■ **EXERCISE INSTRUCTIONS**
Copy out the stretch of items from the line containing "This screenshot has height=1040, width=1920." through the line containing "Looking at the screenshot, I should [x=398, y=432].", reproducing every line unchanged.

- - - -

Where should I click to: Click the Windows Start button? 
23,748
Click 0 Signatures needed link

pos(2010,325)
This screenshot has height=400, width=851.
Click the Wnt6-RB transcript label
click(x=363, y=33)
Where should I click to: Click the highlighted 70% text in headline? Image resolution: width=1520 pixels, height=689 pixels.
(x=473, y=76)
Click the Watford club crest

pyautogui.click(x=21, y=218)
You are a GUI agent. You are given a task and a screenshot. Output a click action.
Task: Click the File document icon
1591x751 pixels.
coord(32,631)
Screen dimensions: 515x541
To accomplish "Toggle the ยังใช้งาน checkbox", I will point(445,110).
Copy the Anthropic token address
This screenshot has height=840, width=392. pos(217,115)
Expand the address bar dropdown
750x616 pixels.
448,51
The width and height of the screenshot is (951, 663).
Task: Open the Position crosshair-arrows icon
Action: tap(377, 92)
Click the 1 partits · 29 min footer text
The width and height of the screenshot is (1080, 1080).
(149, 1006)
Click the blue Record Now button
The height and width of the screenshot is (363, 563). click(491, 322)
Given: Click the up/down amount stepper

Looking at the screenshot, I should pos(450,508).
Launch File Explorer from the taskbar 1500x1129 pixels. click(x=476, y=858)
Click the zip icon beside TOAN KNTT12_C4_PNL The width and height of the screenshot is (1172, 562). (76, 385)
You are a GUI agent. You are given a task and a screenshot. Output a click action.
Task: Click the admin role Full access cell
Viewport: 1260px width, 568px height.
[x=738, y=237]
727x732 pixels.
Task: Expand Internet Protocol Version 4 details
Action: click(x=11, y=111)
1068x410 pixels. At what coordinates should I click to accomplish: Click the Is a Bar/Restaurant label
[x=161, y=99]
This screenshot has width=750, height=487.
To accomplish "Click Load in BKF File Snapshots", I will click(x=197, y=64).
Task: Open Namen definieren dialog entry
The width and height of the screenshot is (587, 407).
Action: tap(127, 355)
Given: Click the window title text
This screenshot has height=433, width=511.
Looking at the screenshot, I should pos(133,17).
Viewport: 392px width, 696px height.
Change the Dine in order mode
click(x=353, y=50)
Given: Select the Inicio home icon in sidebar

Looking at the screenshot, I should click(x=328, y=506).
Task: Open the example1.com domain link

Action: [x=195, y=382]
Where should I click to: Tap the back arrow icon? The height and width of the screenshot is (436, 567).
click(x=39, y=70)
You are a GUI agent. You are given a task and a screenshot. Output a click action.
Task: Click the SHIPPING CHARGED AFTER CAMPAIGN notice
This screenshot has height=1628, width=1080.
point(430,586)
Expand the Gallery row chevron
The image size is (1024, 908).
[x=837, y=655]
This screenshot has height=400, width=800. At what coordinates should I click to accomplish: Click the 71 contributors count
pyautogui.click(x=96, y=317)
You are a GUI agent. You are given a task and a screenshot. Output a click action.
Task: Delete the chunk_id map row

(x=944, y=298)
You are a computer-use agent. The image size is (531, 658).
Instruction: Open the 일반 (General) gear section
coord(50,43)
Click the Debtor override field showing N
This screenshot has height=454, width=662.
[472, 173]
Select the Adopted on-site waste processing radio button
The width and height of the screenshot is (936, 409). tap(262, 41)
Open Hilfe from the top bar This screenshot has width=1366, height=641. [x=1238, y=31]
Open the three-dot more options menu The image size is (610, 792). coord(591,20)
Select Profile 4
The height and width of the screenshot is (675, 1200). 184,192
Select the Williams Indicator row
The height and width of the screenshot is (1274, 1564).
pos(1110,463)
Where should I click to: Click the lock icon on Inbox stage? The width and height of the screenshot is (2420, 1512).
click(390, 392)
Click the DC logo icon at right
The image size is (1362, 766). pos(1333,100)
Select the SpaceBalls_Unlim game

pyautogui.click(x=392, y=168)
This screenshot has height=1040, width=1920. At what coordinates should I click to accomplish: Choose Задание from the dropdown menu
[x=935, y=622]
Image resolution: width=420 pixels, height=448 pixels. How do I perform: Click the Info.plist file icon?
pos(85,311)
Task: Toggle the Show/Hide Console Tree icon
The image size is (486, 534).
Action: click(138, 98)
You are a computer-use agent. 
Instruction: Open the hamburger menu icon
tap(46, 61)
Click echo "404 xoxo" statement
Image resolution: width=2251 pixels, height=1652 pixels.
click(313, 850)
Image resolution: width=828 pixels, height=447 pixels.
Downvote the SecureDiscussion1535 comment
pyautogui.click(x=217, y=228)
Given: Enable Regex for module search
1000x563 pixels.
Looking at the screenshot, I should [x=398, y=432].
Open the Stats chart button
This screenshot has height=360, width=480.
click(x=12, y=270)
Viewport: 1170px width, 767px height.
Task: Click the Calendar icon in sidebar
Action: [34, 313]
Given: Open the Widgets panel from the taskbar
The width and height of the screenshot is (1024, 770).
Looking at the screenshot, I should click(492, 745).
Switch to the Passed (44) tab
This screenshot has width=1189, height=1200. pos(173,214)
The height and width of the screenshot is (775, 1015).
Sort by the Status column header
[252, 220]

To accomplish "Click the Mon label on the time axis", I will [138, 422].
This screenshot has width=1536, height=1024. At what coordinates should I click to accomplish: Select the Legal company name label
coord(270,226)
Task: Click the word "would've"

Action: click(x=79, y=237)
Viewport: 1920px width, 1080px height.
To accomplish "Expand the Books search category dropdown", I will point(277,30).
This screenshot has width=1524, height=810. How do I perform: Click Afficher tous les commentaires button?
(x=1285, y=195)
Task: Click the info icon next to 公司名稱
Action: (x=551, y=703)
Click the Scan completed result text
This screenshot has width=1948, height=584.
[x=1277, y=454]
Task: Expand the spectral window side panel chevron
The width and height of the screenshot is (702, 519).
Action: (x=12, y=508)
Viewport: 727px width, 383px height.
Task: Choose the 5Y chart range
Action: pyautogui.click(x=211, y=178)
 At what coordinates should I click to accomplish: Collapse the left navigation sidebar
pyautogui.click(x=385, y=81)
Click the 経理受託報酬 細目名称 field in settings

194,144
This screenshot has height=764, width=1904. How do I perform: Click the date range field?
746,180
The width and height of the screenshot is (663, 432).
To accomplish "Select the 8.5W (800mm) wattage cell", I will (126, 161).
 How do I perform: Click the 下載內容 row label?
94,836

- - - -

■ **SOLUTION TO THIS TASK**
This screenshot has height=1040, width=1920. At what coordinates should I click to accomplish: Choose Задание from the dropdown menu
[x=935, y=622]
Image resolution: width=420 pixels, height=448 pixels. How do I perform: Click the Info.plist file icon?
pos(85,311)
Task: Toggle the Show/Hide Console Tree icon
The image size is (486, 534).
Action: click(138, 98)
You are a computer-use agent. 
Instruction: Open the hamburger menu icon
tap(46, 61)
Click echo "404 xoxo" statement
Image resolution: width=2251 pixels, height=1652 pixels.
click(313, 850)
Image resolution: width=828 pixels, height=447 pixels.
Downvote the SecureDiscussion1535 comment
pyautogui.click(x=217, y=228)
Given: Enable Regex for module search
1000x563 pixels.
Looking at the screenshot, I should [x=398, y=432].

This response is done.